An intriguing form of centromeres is the holocentromere, in which centromeres span the entire length of the chromosome.  Despite having been identified over 80 years ago, the molecular characteristics of holocentromeres have remained elusive due to the low resolution of the imaging methods used to characterize them.  Two models are proposed: (1) a diffuse model, in which centromeres cover the entire chromosome, and (2) a polycentric model, in which discrete centromeric sites are spread along the entire length of the chromosome, giving the impression of full chromosomal coverage when analyzed by microscopy.  To resolve the molecular nature of C. elegans holocentromeres, postdoctoral fellow Dr. Florian Steiner in the laboratory of Dr. Steven Henikoff (Basic Sciences Division) mapped the genome-wide distribution of the centromere-specific histone variant cenH3.  As reported in a recent article in eLife, their results indicate that these holocentromeres are polycentric and that centromeric sites resemble budding yeast point centromeres.

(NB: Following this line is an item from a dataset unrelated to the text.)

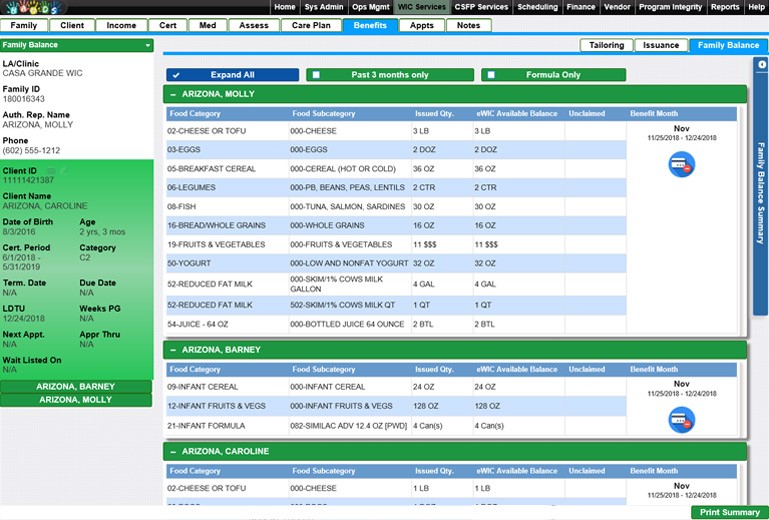Click the Print Summary button
This screenshot has width=769, height=520.
[729, 512]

The researchers first performed native chromatin immunoprecipitation and sequencing (N-ChIP-seq) for the centromeric histone variant cenH3.  They found that cenH3 was localized at discrete, high-occupancy sites.  In total, 707 discrete sites of cenH3 enrichment were found.  To confirm that these cenH3 sites were bona fide centromeres, they performed ChIP-seq for CENP-C, a component of the kinetochore.  They observed high correspondence between cenH3 and CENP-C ChIP signal, suggesting that these discrete sites of cenH3 enrichment are functional centromeres.  CenH3 was also found to be weakly enriched within broad domains spread across large portions of chromosomes, which had been previously observed by crosslinking ChIP and microarray analysis (X-ChIP-chip).  These domains anti-correlate with active transcription and nucleosome turnover and are likely the result of low-level incorporation of cenH3 into canonical nucleosomes.

By analyzing chromatin structure around cenH3 sites, the authors found that, at each site, a single cenH3-containing nucleosome was flanked by nucleosomes containing canonical H3, similar to budding yeast point centromeres (Krassovsky et al., 2012).  This observation led the authors to conclude that point centromeres are the basic unit of C. elegans polycentromeres.

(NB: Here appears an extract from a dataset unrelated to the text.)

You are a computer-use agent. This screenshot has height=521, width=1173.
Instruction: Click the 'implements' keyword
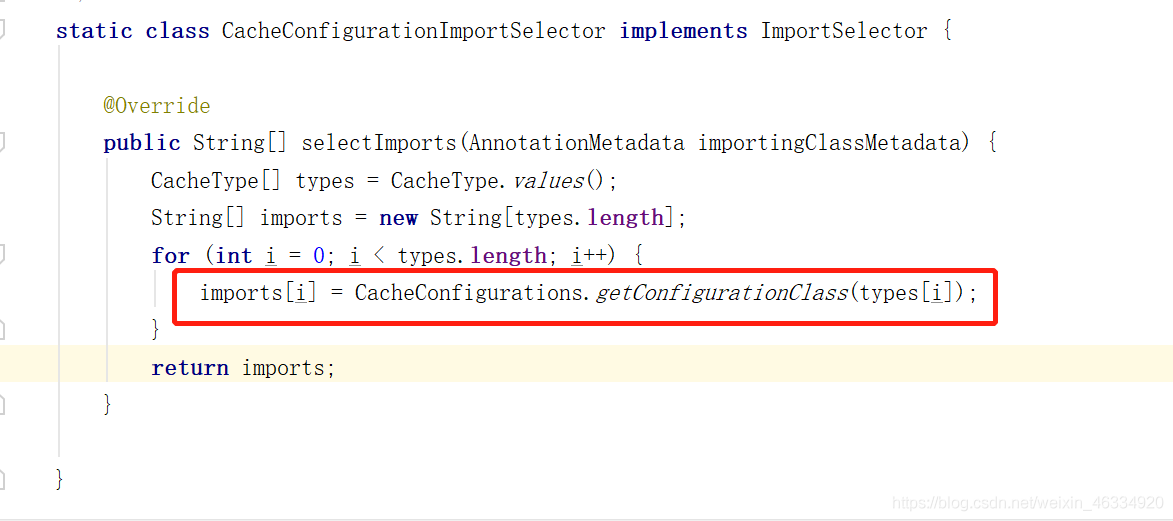[683, 31]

As budding yeast point centromeres are genetically defined, the authors reasoned that C. elegans cenH3 sites might also contain specific sequences.  Analysis of the sequences underlying these sites revealed a GA-rich motif.  However, this motif also occurs ~60,000 times in the genome and is thus unlikely to specify functional centromeres.  Additionally, this motif is strikingly similar to a sequence found at Highly Occupied Target (HOT) sites, which are sites bound by at least 15 transcription factors.  The authors found that approximately half of previously identified HOT sites overlapped with high-occupancy cenH3 sites, and found that sites occupied by cenH3 in dividing cells were occupied by transcription factors in non-dividing muscle cells.  These findings suggest that transcription factors occupy centromeric sites in post-mitotic cells.

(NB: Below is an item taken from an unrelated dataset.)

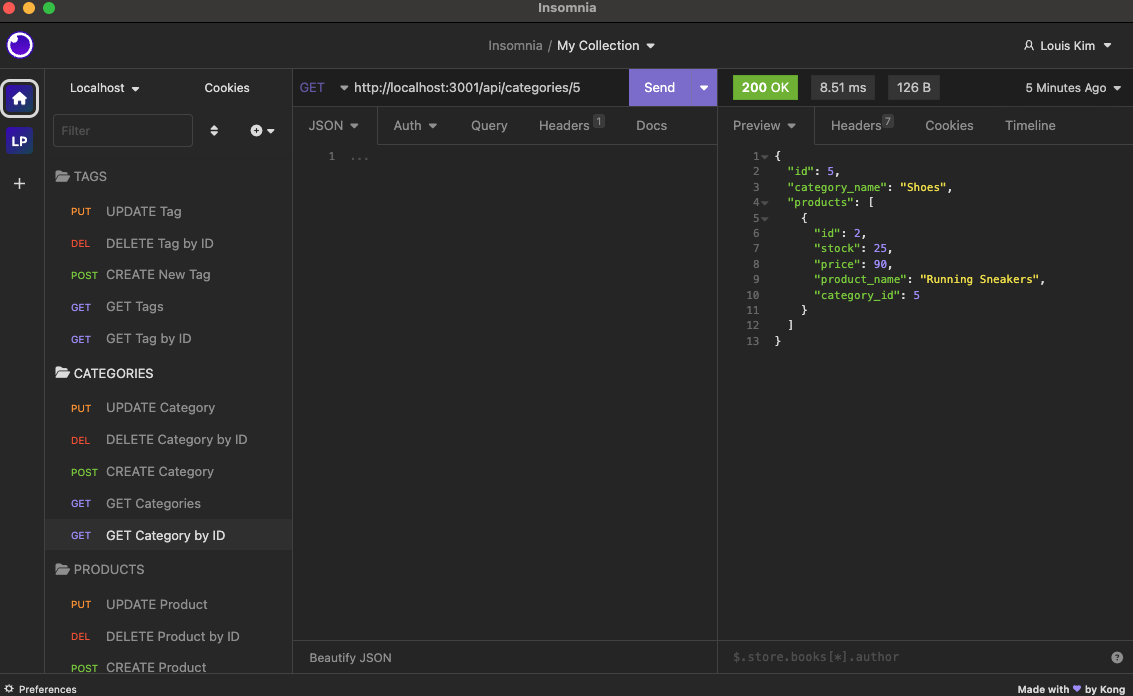Open the Preview mode dropdown
The width and height of the screenshot is (1133, 696).
[764, 125]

These results resolve the long-standing question about the molecular nature of holocentromeres in the model nematode C. elegans.  "We found that cenH3 nucleosomes are localized to dispersed sites along the length of each chromosome. Each of these sites contains just one cenH3-containing nucleosome and likely serves as an attachment site for a microtubule, leading us to the conclusion that C. elegans holocentromeres are organized as dispersed point centromeres," said Dr. Steiner.  "Why and how these particular sites are selected remains an open question."

Steiner FA, Henikoff S. 2014. Holocentromeres are dispersed point centromeres localized at transcription factor hotspots. eLife 3:e02025.

See also:
Siegel JJ, Amon A. 2012. New insights into the troubles of aneuploidy. Annu Rev Cell Dev Biol 28:189-214.

Krassovsky K, Henikoff JG, Henikoff S. 2012. Tripartite organization of centromeric chromatin in budding yeast. Proc Natl Acad Sci USA 109(1):243-248.